Très intéressants ces textes. Brutalité de la population, violence sous couvert du droit... Tocqueville mentionne aussi l'incroyable rapidité à laquelle l'immigrant se fonde dans le moule (médiocre) américain et perd sa culture d'origine. C'est ce qui est arrivé à l'Europe de l'ouest avec son statut de colonie américaine depuis 1945.
Sans les aspects de maltraitance physique, quoique, le statut des latinos à l'heure actuelle n'a pas grand chose à envier à celui des noirs à l'époque de l'esclavage.
Un de mes grands espoirs avec l'élection de Trump est de voir les fractures se ré-ouvrirent et la violence sourdre de nouveau. Je ne suis pas déçu pour le moment. Est-ce que cela continuera jusqu'à l'implosion?

Écrit par : Sven | 11/10/2017

Blumroch > Je ne nie pas cette forme de guerre, mais ce n'est pas d'elle dont je voulais parler. Elle n'est parvenue à son paroxysme que ces dernières décennies avec la société de consommation devenue folle et le triomphe du libéralisme sauvage. De plus, n'étant pas visible pour la majorité des gens elle donne un sentiment de paix et c'est ce sentiment qui influence les mentalités.

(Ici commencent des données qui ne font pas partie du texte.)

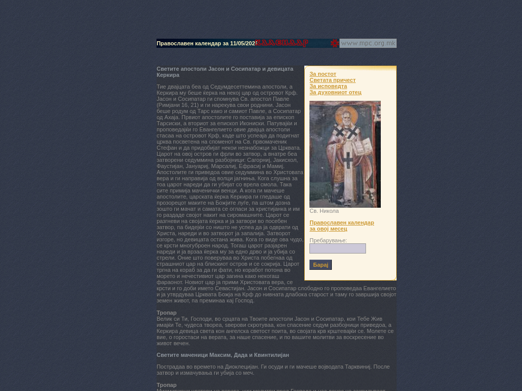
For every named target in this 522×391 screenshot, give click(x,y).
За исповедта (328, 86)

La guerre dont je parlais est la "vraie" qui a longtemps quitter nos contrés et que la promesse de l'UE d'une paix éternelle a évacué de nos préoccupations. Sans conscience du danger on devient égocentrique, capricieux et sans défense pour finir par disparaître.

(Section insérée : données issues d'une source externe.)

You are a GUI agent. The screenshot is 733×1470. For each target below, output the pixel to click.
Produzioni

Quant à la violence intrinsèque des USA, il est paradoxale de souligner le sort des états du Sud comme dans les textes tout en soulignant le racisme, les lynchages, et les conditions déplorables des esclaves. D'autre part nos contrées ont longtemps étaient à peu près homogènes ethniquement ce qui nous a évités bien des tensions et des malheurs, chance que n'ont pas les USA.

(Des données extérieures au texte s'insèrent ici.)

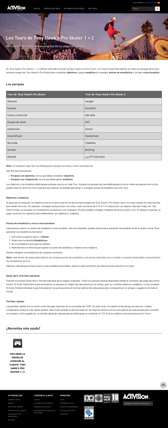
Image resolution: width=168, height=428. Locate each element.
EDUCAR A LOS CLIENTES (17, 410)
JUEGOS (36, 9)
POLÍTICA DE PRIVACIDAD (69, 407)
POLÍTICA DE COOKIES (68, 410)
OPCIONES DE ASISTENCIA (74, 9)
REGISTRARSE (138, 3)
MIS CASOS (92, 9)
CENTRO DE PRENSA (15, 407)
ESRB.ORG (64, 414)
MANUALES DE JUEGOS (42, 407)
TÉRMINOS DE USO (67, 403)
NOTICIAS (11, 420)
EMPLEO (11, 403)
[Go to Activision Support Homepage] (17, 8)
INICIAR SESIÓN (150, 3)
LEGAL (62, 400)
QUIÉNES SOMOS (14, 400)
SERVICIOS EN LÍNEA (52, 9)
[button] (158, 2)
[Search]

Ne croyez surtout pas que je défende les Américains, mais je ne suis pas partisan de désigner les démons par essence.

Sven > Ils ont gagné la guerre contre le Mexique et contre le Japon. mais peu importe, il ne s'agit pas de compter les points. le problème des USA c'est qu'ils sont une démocratie qui font la guerre pour assurer la pérennité de leur système libéral prédateur. Quand un état démocratique se lance dans une guerre c'est évidemment parce que son adversaire un monstre épouvantable contre qui tous les coups sont permis. au yeux de l'opinion il ne peut en être autrement et ceci doit être respecté (à leur grand avantage) par leurs dirigeants s'ils veulent être cohérents.
Nous nous ne faisons plus de guerres, à part quelques opérations de police comme supplétifs et quelques bombardements sur ordre de L’OTAN, difficile d'en tirer des conclusions sur notre humanisme guerrier.